Portland Police Will Pay Nearly $700,000 To Former Official Who Pushed To Defund Them

 A former Portland city commissioner who pushed to defund the police will get a $680,000 payout from the police over claims that cops leaked information falsely implicating her in a hit-and-run.

Jo Ann Hardesty was briefly falsely implicated in a March 3, 2021, hit-and-run after a 911 caller mistakenly identified her as the driver of the vehicle that hit her.

Two Portland Police Bureau police officers allegedly leaked the false implication of Hardesty to media outlets and others, but she was quickly cleared in the minor collision.

Hardesty, the first black woman to serve as a Portland city commissioner, then sued the city and the police in late 2021, claiming the alleged police leaks were racially and politically motivated.

Her lawsuit, which sought $5 million, was set to go to trial this month before the parties reached the massive $680,000 settlement. The payout will come from Portland’s police union and the two officers allegedly involved in the leak.

Hardesty said she hopes the settlement will prevent something like this from happening again.

“This settlement holds the Portland Police Association and the individuals accountable for their wrongful conduct and the unnecessary harm they caused,” Hardesty told Oregon Public Broadcasting.

“While this settlement does not make me whole, I’m hopeful that shining a light on this unfortunate situation will prevent others from having this burden brought upon them,” she said.

 

The city previously settled its part of Hardesty’s lawsuit in August for $5,000 and a written apology from Portland Mayor Ted Wheeler.

At the time, the police leak also prompted Wheeler to launch an investigation into the leak’s origin.

Less than two weeks after the hit-and-run incident, the president of the Portland Police Association, Brian Hunzeker, resigned, the union citing his “serious, isolated mistake related to the Police Bureau’s investigation into the alleged hit-and-run by Commissioner Hardesty.”

Hardesty’s lawsuit had accused Hunzeker and another officer of being involved in the leak.

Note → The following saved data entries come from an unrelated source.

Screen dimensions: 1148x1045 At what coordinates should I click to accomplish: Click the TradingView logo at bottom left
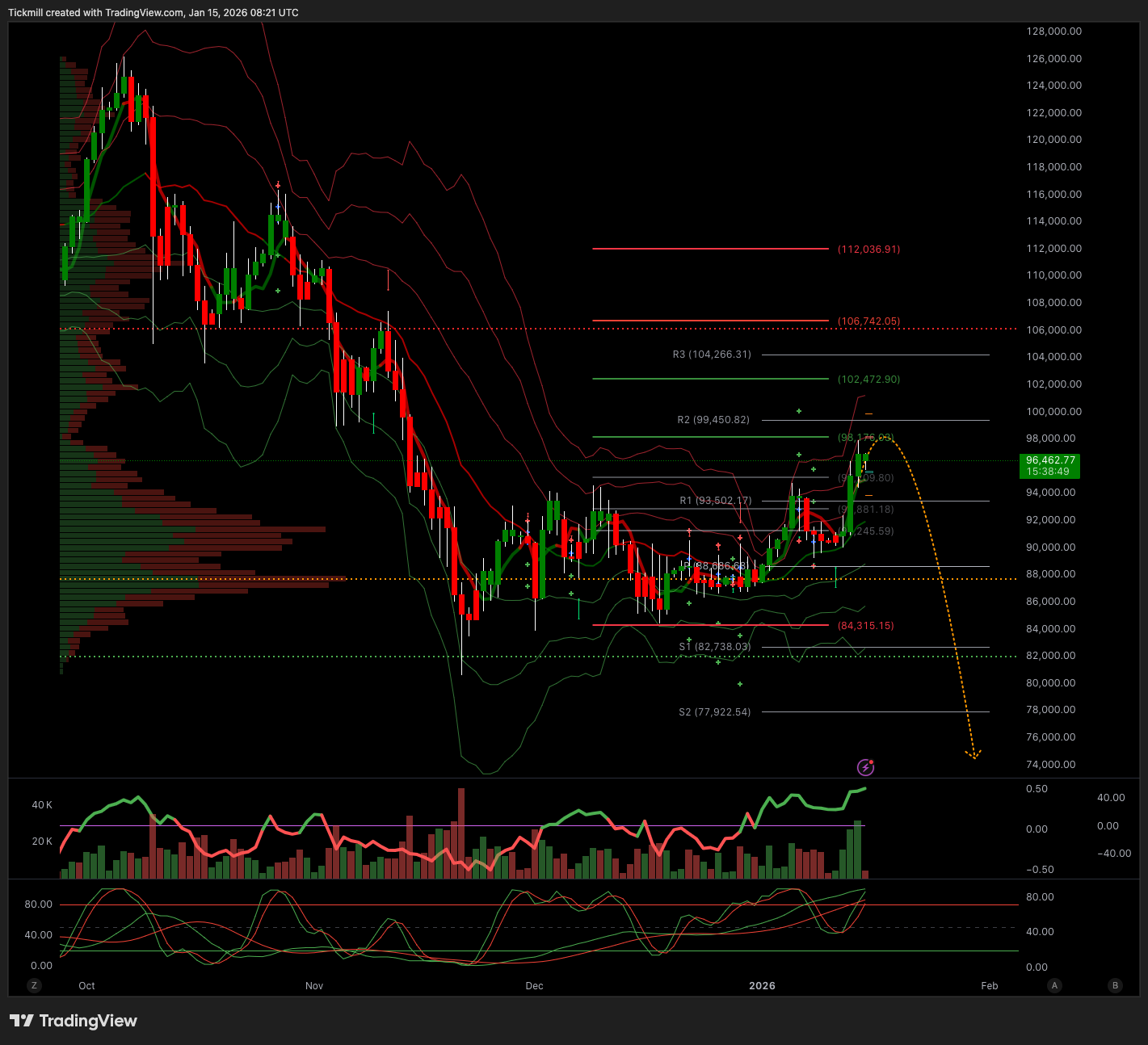pos(74,1021)
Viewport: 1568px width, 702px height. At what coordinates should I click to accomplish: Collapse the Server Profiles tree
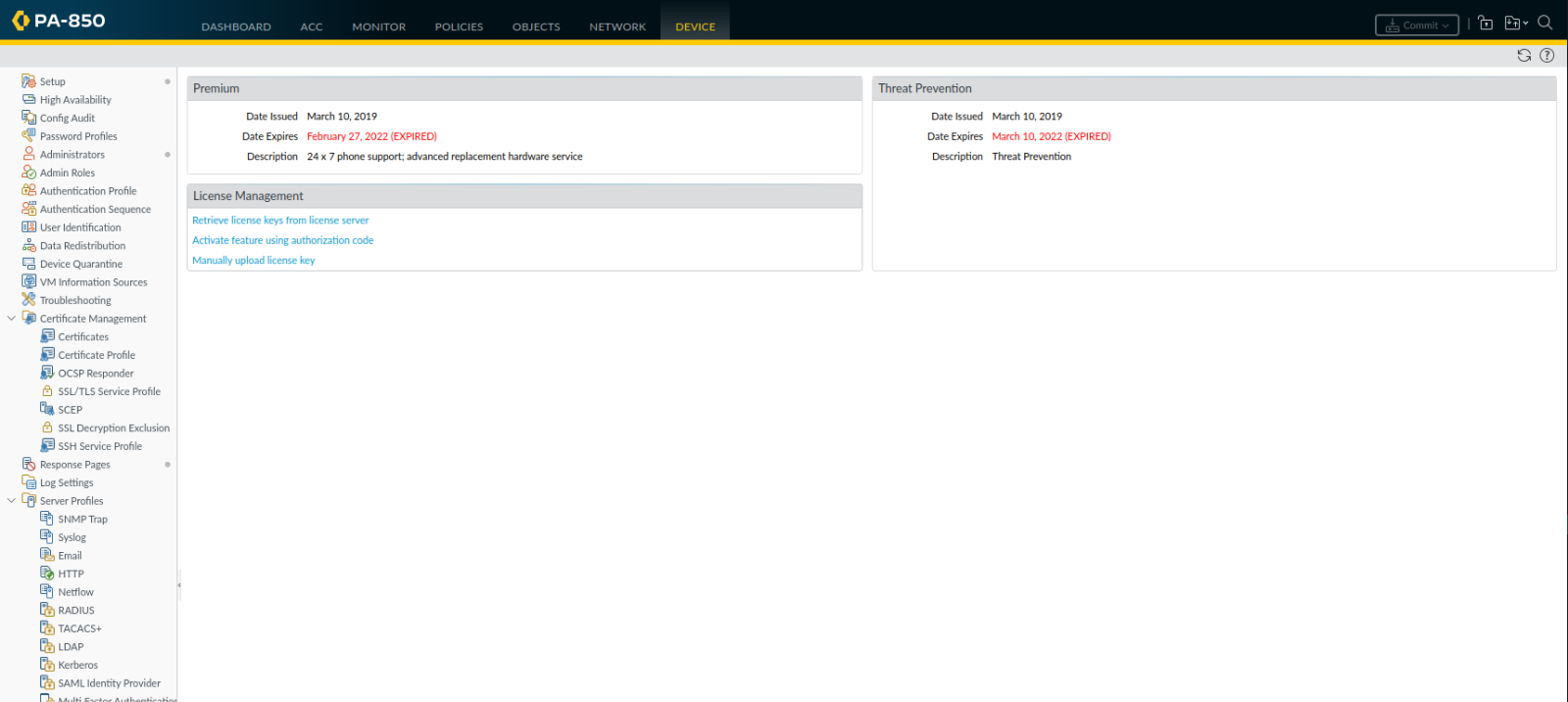coord(12,501)
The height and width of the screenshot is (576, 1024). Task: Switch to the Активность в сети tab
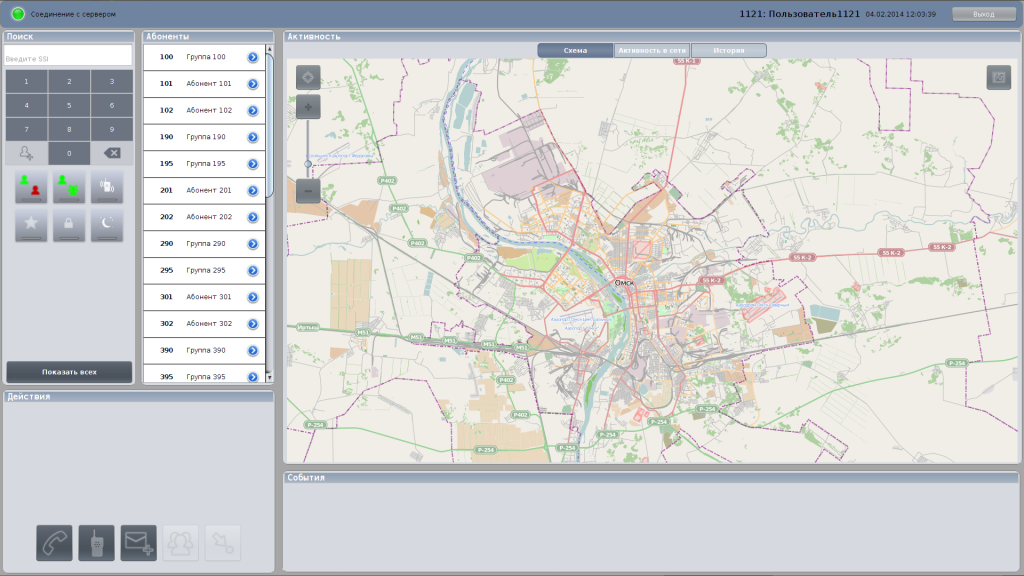[x=652, y=50]
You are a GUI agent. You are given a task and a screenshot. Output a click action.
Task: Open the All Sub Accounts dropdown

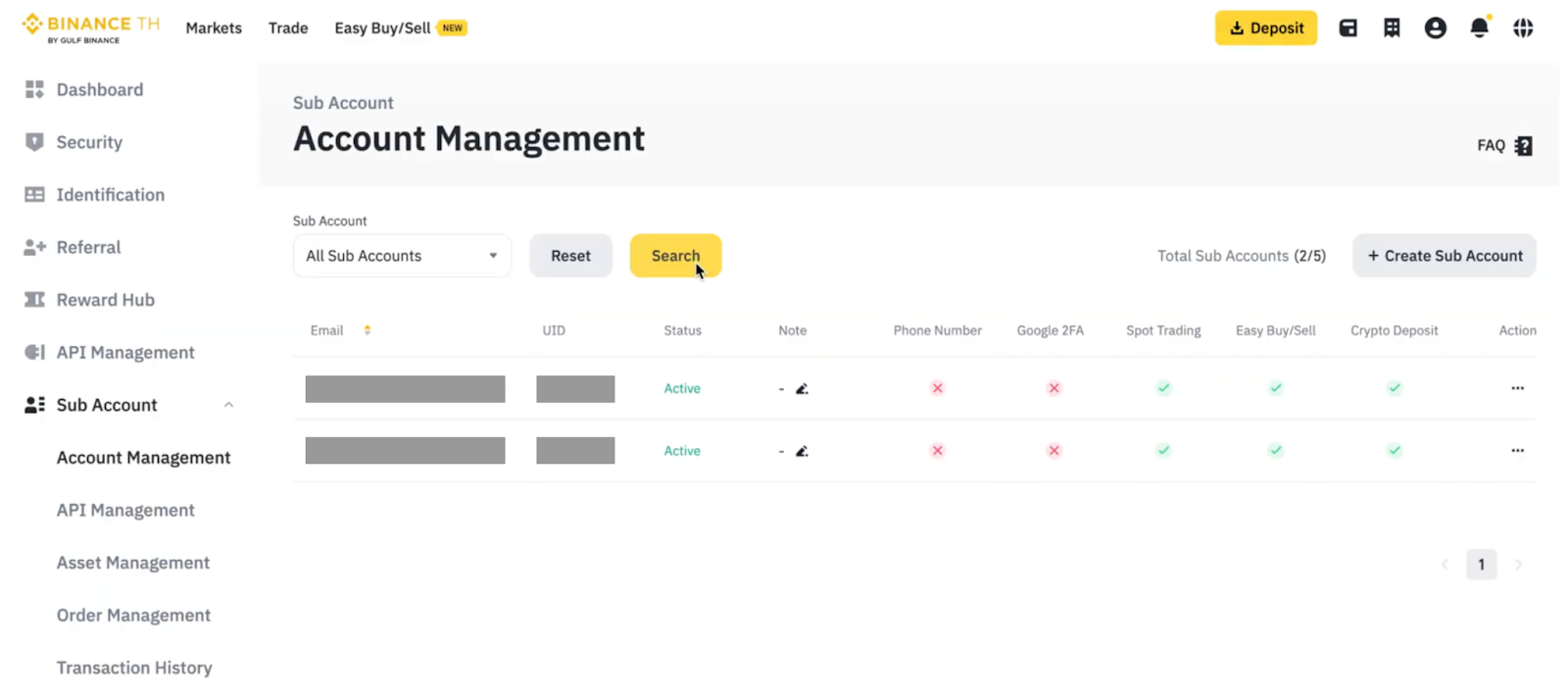point(402,256)
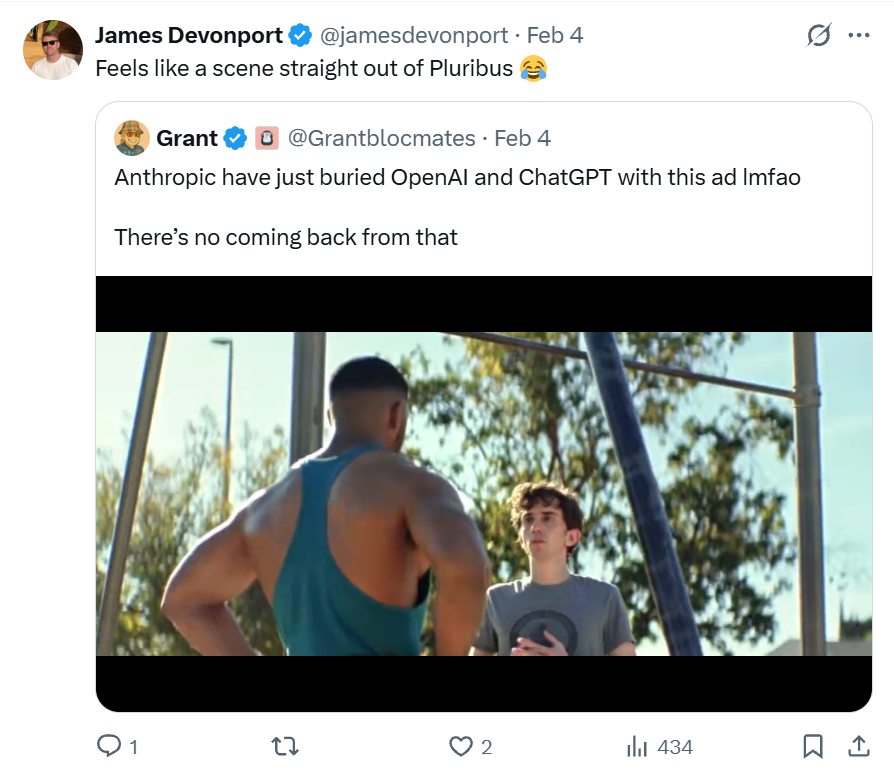Screen dimensions: 894x777
Task: Open James Devonport's profile avatar
Action: (52, 50)
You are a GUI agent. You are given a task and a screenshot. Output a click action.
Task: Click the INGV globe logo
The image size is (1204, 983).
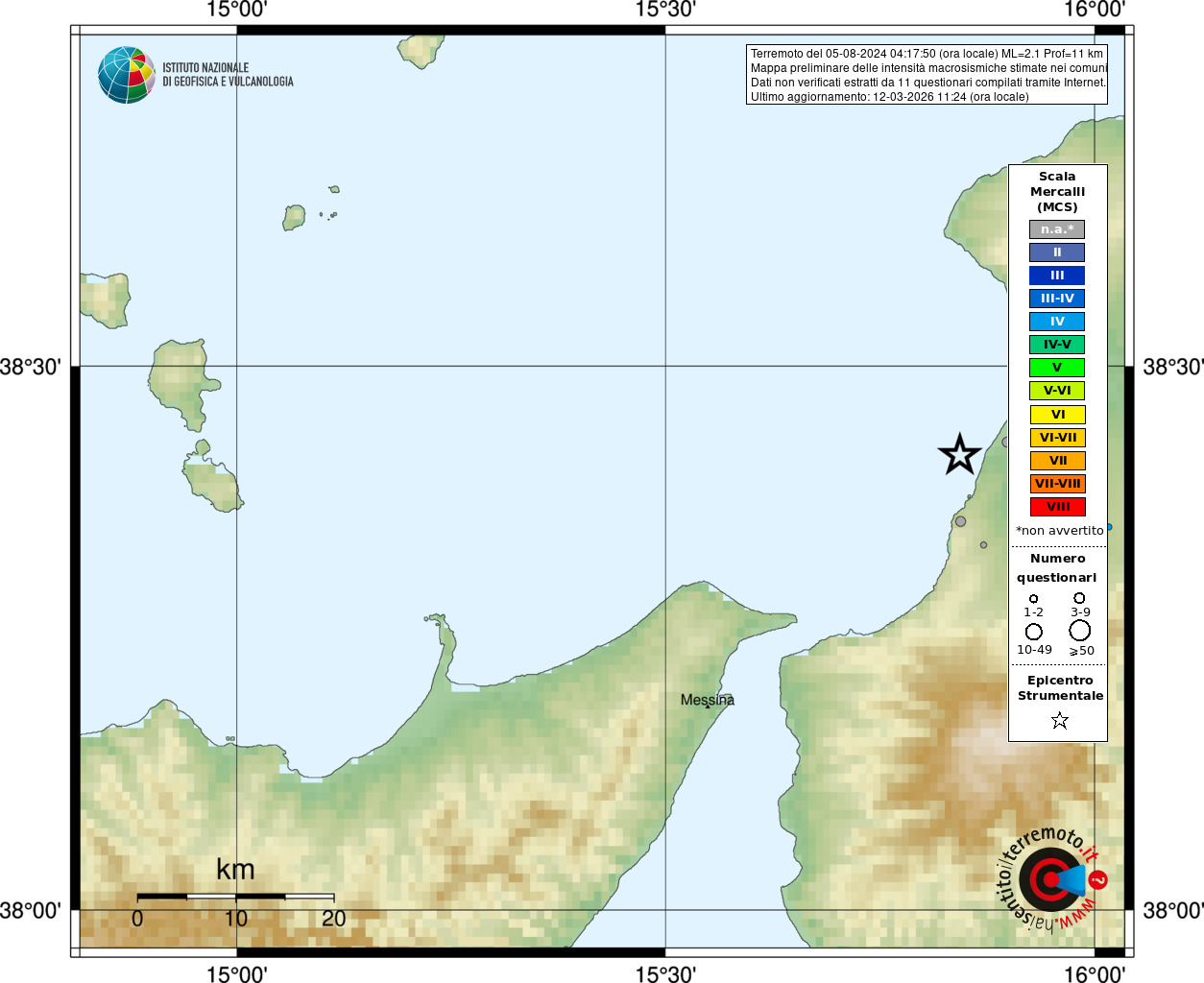126,75
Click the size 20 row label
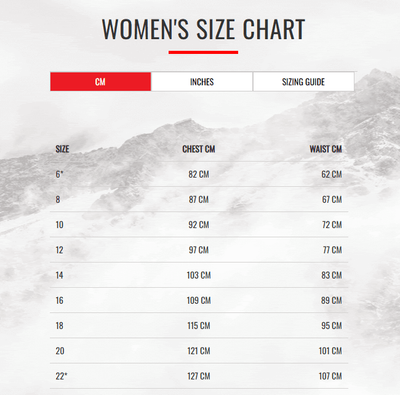The width and height of the screenshot is (400, 395). [x=60, y=351]
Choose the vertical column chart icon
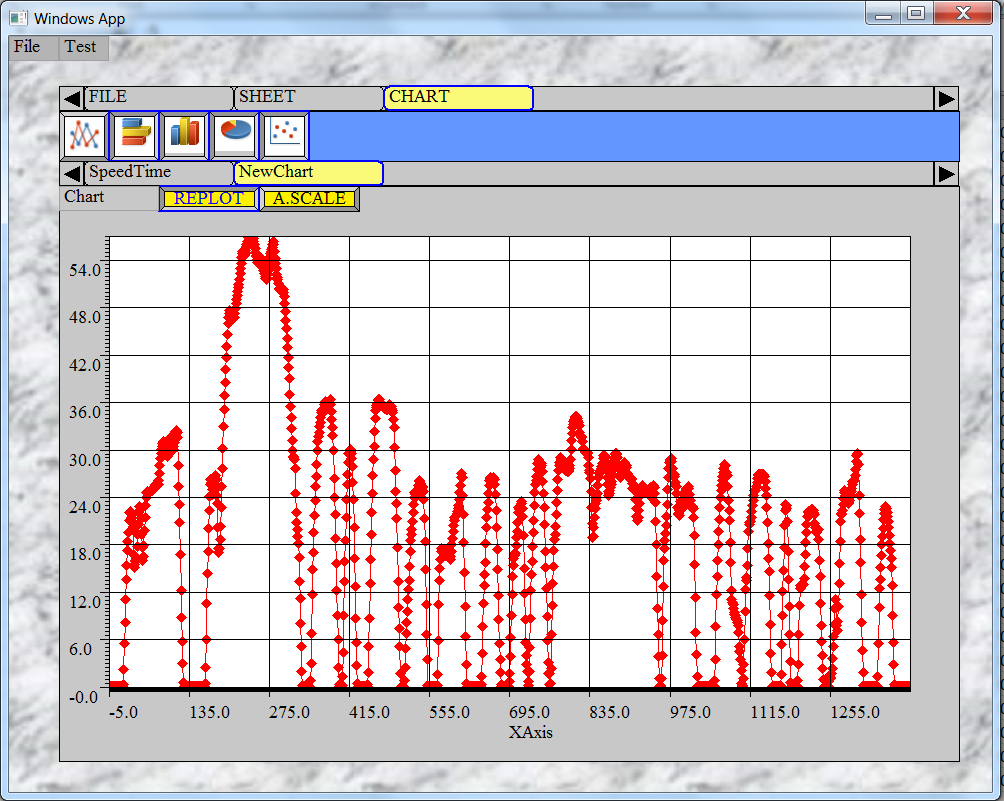Viewport: 1004px width, 801px height. (184, 135)
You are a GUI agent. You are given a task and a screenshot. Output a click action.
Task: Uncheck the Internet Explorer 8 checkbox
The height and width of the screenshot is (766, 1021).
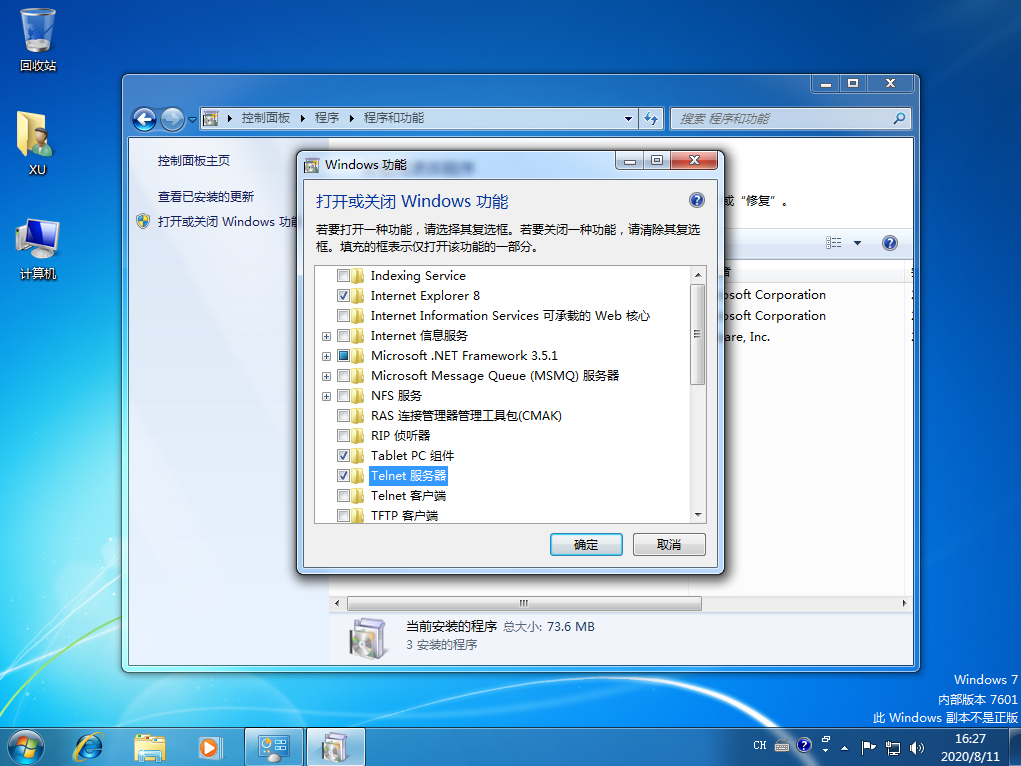click(344, 296)
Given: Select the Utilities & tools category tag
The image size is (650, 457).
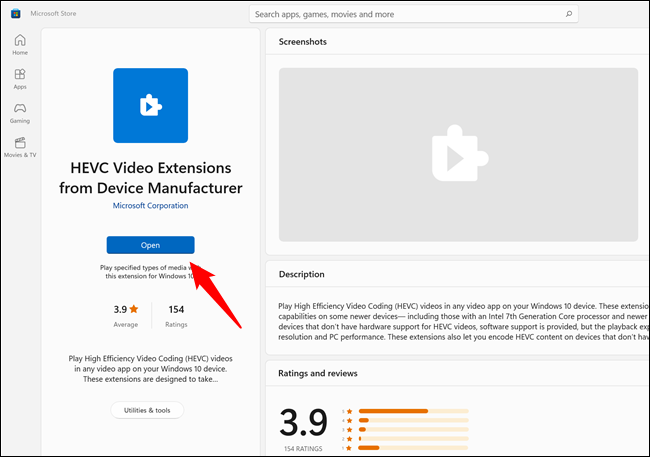Looking at the screenshot, I should (x=147, y=410).
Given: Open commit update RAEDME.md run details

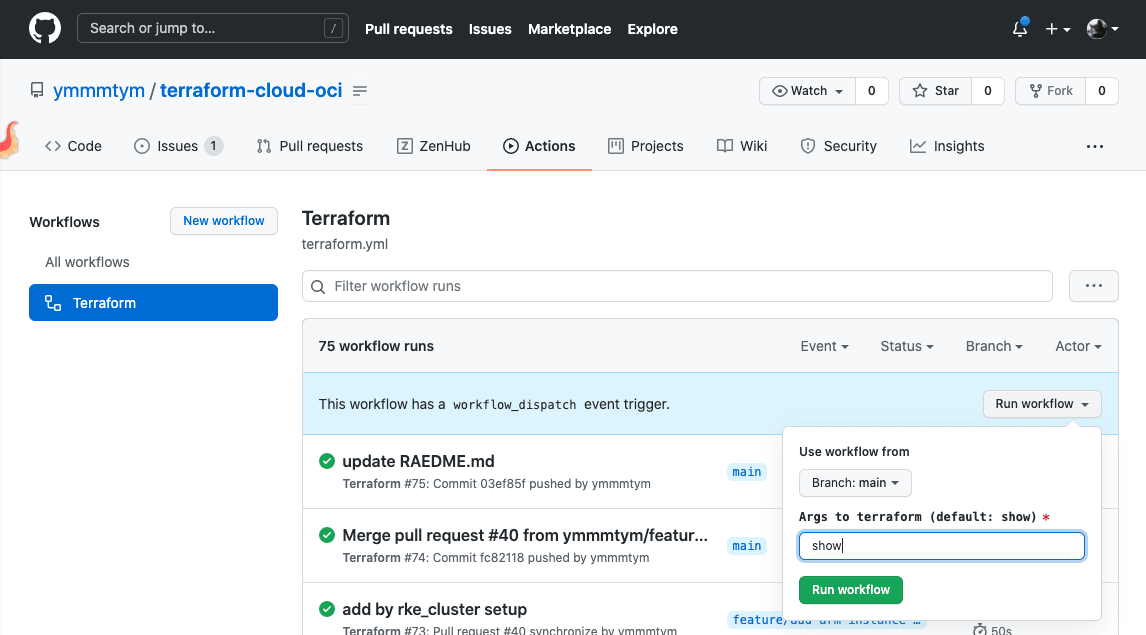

In 2020, Hardesty was on the front lines of the push to defund Portland’s police department during the riots following the murder of George Floyd. In Portland, the daily, often violent protests drew hundreds and stretched into October.

During the summer of 2020, Hardesty spearheaded $15 million in cuts to the police budget. That fall, she pushed for the police department to lose million of dollars more.

Since then, Portland beefed up its police budget again after homicides ticked up and amid a police staffing shortage.

“I think people acknowledge that we’re at an inflection point in our city,” the mayor said earlier this year as the city considered a budget with funding for dozens more cops. “Studies show people are choosing not to stay here. I see this as a critical moment in the city’s history that we should respond to.”

In July, 2020, Hardesty apologized for claiming that police “saboteurs” were infiltrating the protests and even starting fires.

Hardesty had said in an online briefing that, “I want people to know that I do not believe there’s any protesters in Portland that are setting fires, that are creating crisis. I absolutely believe it’s police action, and they’re sending saboteurs and provocateurs into peaceful crowds so they justify their inhumane treatment of people who are standing up for their rights.”

Hardesty, a firm progressive, ultimately lost her reelection bid to another Democrat who ran as a law and order centrist.